Would you trade your doctor for an app?

There is no doubt that robotics and artificial intelligence (AI) are going to have a significant impact on the health industry. The biggest obstacle, as in many industries, is likely to be trust. However, medical bots and AI may help to alleviate many of the other complaints about health care including cost, convenience and availability. Whether or not you'd trade your doctor for a smart phone app will likely depend in part on whether or not you have access to a doctor at all.

This article from the Australian suggests that automation may benefit many of the countries poor, rural, aboriginal peoples - people who currently have a life expectancy of about 10 years less than the national average. Beyond Australia, aboriginal or otherwise, small rural communities may benefit tremendously from the arrival of AI and robotics.

In Canada and the United States rural communities have limited access to health care, especially when specialists are involved and health care systems have struggled to convince health care professionals to move to such communities.

Robots and computers have no such reservations and, at least in laboratories, have shown a high degree of proficiency in making basic diagnoses. Last year, IBM's Watson reached the same conclusion as human doctors in 99 percent of cases.

One advantage of AI over doctors, rural or not, is cost. whether people pay directly for care, have insurance or are covered under a national health plan, the cost of health care is going up substantially just about every year. AI could reduce that cost by eliminating many primary care visits and even some emergency room visits (in cases where people were 'being cautious'.)

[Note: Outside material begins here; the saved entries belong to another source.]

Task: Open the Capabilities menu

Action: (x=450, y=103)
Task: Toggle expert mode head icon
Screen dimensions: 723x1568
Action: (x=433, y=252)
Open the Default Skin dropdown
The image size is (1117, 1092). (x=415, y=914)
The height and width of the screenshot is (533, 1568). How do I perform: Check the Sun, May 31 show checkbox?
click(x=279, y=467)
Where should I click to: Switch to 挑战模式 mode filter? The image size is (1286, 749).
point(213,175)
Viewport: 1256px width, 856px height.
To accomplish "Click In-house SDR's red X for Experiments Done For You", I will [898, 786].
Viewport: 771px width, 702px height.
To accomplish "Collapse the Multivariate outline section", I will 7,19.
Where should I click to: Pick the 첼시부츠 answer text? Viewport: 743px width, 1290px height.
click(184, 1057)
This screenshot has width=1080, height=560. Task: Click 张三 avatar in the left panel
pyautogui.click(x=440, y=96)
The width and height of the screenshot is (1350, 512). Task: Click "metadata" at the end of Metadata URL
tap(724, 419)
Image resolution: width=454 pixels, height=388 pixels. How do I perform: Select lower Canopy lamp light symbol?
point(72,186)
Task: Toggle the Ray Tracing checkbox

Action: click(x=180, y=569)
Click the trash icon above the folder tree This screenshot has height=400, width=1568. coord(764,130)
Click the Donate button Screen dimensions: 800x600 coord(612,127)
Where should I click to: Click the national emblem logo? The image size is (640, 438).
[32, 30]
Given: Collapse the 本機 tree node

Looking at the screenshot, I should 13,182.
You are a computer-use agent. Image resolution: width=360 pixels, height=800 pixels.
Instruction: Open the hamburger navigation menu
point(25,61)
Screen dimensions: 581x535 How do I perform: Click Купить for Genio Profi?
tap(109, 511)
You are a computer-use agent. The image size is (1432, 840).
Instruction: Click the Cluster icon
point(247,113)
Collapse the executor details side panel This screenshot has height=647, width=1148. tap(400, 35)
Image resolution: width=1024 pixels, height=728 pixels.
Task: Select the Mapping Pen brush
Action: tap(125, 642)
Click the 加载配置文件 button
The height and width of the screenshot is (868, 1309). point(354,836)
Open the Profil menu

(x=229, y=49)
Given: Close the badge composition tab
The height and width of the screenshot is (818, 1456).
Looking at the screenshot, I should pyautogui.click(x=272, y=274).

There would also be no need to make an appointment with a doctor as an app. It might even make a few with you. A doctor-as-an-app would be aware of your medical history, pre-existing conditions and genetics. It could remind you, from time to time, to check your weight and blood pressure or to visit a lab for blood tests. It would also be aware of any and all research being published, could alert you to new developments as they pertain to you and monitor public health data for information you should be aware of; from flu strains that are going around to pollution and allergen information that could negatively impact you.

If you told it you weren't feeling well you could enter symptoms and using your medical history and available public health data it could offer advice on what steps to take next. It could also forward your information to a human doctor who could write a prescription based on the data (and have it delivered to you by drone.) It could also simply phone an ambulance and have you rushed to an emergency room.

Beyond that, and this is especially important for rural populations, the AI would be able to send your data to specialists in far off cities, arrange remote consultations when necessary so that you could talk to those specialists in person and, using robotics, surgeons in far off places would be able to operate when travel isn't possible (see the Mayo Clinic website for info).

So, while all of this automation certainly presents challenges (especially in terms of job losses) it also promises to offer greater equality and a better quality of life to millions.